Source excerpt
------------------------------------

If you told me in 2008, which to my knowledge was the year that I first drank this style of beer, that I’d be writing about how to brew it in 2018, I would have asked you one question: “How did you get here from the future? Have the Eagles won a Super Bowl yet? No, right?” But if I asked you a second question, it would have been, “Why would I do that?” My early experiences with this style were unimpressive. I don’t know whether it’s because the style itself didn’t do much for me, or if it was that they were traveling for too long to have any prayer of being good, or something else, but they struck me as flabby, boring, and not worth the time to drink, much less brew.
Sometimes things just work out, though. Australian sparkling ales needed a little something to brighten them up, and along it came: fun, funky, “Down Under” hops. With some creative hopping, these are worth your time. We’ll walk a fine line here which includes warm mashing and fermentation, atypical hops, and even a salts addition – but trust the recipe and trust the process, and you’ll get something fun, I promise.

------------------------------------

Supplied material
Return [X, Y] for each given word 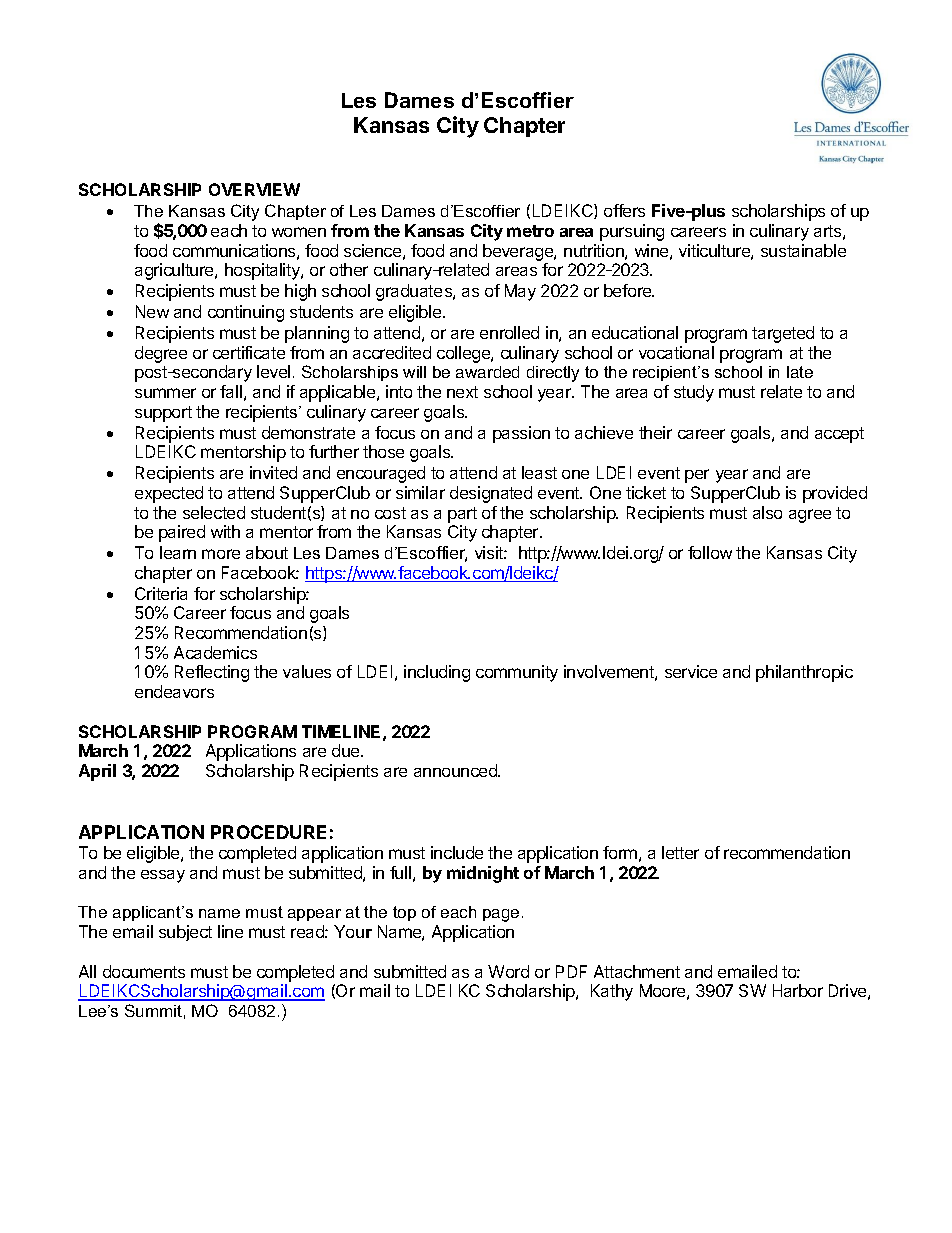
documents [144, 971]
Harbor [798, 990]
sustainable [803, 250]
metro [530, 231]
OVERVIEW [254, 189]
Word [508, 971]
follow [710, 552]
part [462, 515]
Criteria [161, 593]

------------------------------------

What is being asked
Carry on the brewing piece about Australian sparkling ale from its last sentence. The records have nothing to do with the text about brewing Australian sparkling ale.

Response to the exercise
The commercial examples on which the style is based are driven by good old Coopers: the jet-lagged pale ales that I sampled back in 2008. The style itself, when we review it, doesn’t sound too bad, so let’s not assume that the versions we can get shipped in are representative. Somewhat contradictorily, the style is both “light and drinkable” (it is, at less than 5% ABV and pale in color) but also with a “large flavor dimension” (fair warning, I’m not 100 percent sure what that means, but we’ll assume that it means you’re OK with some malt and hops flavor). In terms of malt, the guidelines reference using Australian 2-row, but if you believe what you read the Coopers recipe was, for quite a long time, based on an English Pale Ale malt, so there’s some room for interpretation. As for hops, they recommend the traditional Pride of Ringwood and its cousins, but we’re going to ignore that in favor of something more interesting. However, we will be sticking with the herbal character and minimizing floral flavors.
But this beer, in many ways, is about yeast activity. It’s fermented on the warm side, giving it a distinctly estery profile. It’s also – unsurprisingly – highly carbonated, which adds a fullness to the mouthfeel.
Begin with a 50/50 split of Pilsner malt (or Australian 2-row, if you can get it) and Maris Otter, about four pounds of each. To that we add half a pound of 40L Caramel malt and…that’s it. This one’s pretty straightforward in the grist, and you should land at about 1.046 OG.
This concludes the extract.